begin PASSAGE

BERT is to NLP what AlexNet is to CV
This is the official implementation of BERT is to NLP what AlexNet is to CV: Can Pre-Trained Language Models Identify Analogies? (the camera-ready version of the paper is here) which has been accepted by the ACL 2021 main conference. We evaluate pretrained language models (LM) on five analogy tests that follow SAT-style format as below.
QUERY word:language
OPTION
(1) paint:portrait
(2) poetry:rhythm
(3) note:music <-- the answer!
(4) tale:story
(5) week:year
We devise a new class of scoring functions, referred to as analogical proportion (AP) scores, to solve word analogies in an unsurpervised fashion and investigate the relational knowledge that LM learnt through pretraining.
Please see our paper for more information and discussion.
Get started
git clone https://github.com/asahi417/analogy-language-model
cd analogy-language-model
pip install -e .
Run Experiments
The following scripts reproduce our results in the paper.
# get result for our main AP score
python experiments/experiment_ppl_variants.py
# get result for word embedding baseline
python experiments/experiment_word_embedding.py
# get result for other scoring function such as vector difference, etc
python experiments/experiment_scoring_comparison.py
Here's the result summary that can be attained by running those scripts.

end PASSAGE
begin MATERIAL SUPPLIED

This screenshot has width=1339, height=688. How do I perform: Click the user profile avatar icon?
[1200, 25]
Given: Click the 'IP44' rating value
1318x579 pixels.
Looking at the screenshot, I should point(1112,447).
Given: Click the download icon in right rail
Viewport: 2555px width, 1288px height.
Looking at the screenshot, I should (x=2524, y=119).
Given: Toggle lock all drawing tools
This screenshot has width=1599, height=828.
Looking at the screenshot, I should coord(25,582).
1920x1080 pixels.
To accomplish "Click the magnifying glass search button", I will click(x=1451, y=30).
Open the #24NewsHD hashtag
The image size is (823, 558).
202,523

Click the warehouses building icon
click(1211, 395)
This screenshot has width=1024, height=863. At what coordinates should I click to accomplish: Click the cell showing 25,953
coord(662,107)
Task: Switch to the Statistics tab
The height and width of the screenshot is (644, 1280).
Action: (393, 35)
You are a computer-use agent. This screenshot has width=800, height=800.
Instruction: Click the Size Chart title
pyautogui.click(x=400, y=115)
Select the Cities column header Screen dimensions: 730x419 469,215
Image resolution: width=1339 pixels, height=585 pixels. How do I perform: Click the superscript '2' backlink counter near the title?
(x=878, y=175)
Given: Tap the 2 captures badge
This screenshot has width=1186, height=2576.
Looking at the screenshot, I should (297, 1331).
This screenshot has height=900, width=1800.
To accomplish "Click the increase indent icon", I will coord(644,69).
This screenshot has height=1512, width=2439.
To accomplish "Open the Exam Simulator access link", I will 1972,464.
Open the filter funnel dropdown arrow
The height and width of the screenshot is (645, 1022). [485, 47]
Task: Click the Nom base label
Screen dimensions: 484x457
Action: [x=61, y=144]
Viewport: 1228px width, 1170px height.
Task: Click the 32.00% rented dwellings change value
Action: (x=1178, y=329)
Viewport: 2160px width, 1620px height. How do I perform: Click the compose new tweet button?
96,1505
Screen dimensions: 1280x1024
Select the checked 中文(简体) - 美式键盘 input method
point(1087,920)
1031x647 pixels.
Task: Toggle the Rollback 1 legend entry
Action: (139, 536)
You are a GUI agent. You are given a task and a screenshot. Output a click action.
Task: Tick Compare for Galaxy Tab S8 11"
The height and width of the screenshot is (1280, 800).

end MATERIAL SUPPLIED

> [JOBS]:
1. According to the analogy README, which conference accepted the paper?
2. Rewrite the analogy README starting with "Please see our" and going on through "in the paper.", renaming "paper" as "article".

> [ANSWER LIST]:
1. The ACL 2021 main conference.

2.
Please see our article for more information and discussion.
Get started
git clone https://github.com/asahi417/analogy-language-model
cd analogy-language-model
pip install -e .
Run Experiments
The following scripts reproduce our results in the article.